Shorten the paragraph that begins "Speaking to the volunteers on Friday" in the news report on the HOMEF training below, keeping its main facts.

PAGE EXTRACT =
>>>>

ODAHIEKWU OGUNDE, Yenagoa
An environmental rights group, the Health of Mother Earth Foundation (HOMEF), has conducted training for over 60 residents of oil-bearing communities in Bayelsa State on environmental monitoring.
Speaking to the volunteers on Friday during the training in Ikarama community, Yenagoa Local Government Area, the Executive Director, HOMEF, Dr Nnimmo Bassey, said that a safe environment was fundamental to support lives and livelihoods.
Recall that Shell Petroleum Development Company (SPDC) began its operations in Ikarama community in 1964.
Bassey said that there was the need for people, who reside near oil and gas fields, to remain vigilant in conserving the environment.
He urged them to ensure that the economic interests of investors did not threaten the environment, noting that there was the imperative need to raise volunteers who would defend the ecosystem from degradation and pollution.
Bassey said that Ikarama community was the worst hit and most impacted when it came to oil spills in the Niger Delta region.
He said available data indicated that the area records the most frequent oil spills from the operations of Shell and the Nigerian Agip Oil Company (NAOC).
He advised the volunteers to develop their skills and capacity to “listen to the environment” as it responds and speaks by responding to human activities that distort the ecosystem.
Before the training session started, HOMEF took volunteers and concerned residents on an inspection tour of oil spill impacted sites in the area.
Bassey said they discovered that a youth leader from the community wanted to use his farm for fish farming but found out that oil was oozing out from the ground.
He noted: “A community youth invested resources to excavate his farm for a fish farm only to find out that oil was coming out from the ground.
“He did this last year and this year; it is shocking that the exposure of this level of pollution has not driven the polluters to action immediately.
“We heard Shell has come here to take samples and up till now, we have not heard that the result has been released. We want to be sure that the result is released as soon as they are ready.
“The Ministry of the Environment, the NOSDRA and those from the Federal Ministry should be involved too. We are having contamination not just in this location here.
“Therefore, it is very important to test soil across the communities because we are having oil facilities traversing Ikarama community and other Niger Delta communities.”

<<<<

SUPPLIED INFORMATION =
>>>>

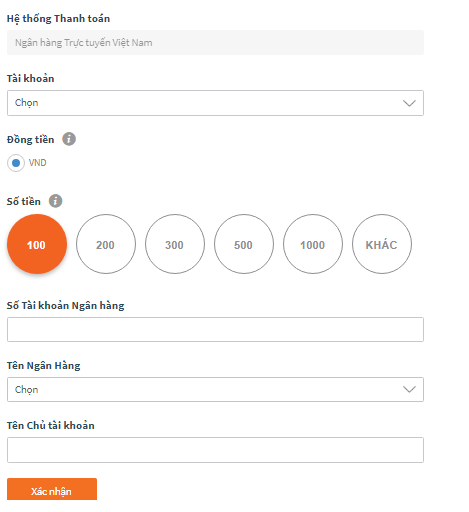This screenshot has width=469, height=512.
Task: Click the Tài khoản dropdown chevron arrow
Action: click(409, 103)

<<<<

RESPONSE AREA =
At Friday's training in Ikarama community, Yenagoa Local Government Area, HOMEF Executive Director Dr Nnimmo Bassey told the volunteers that a safe environment is fundamental to lives and livelihoods.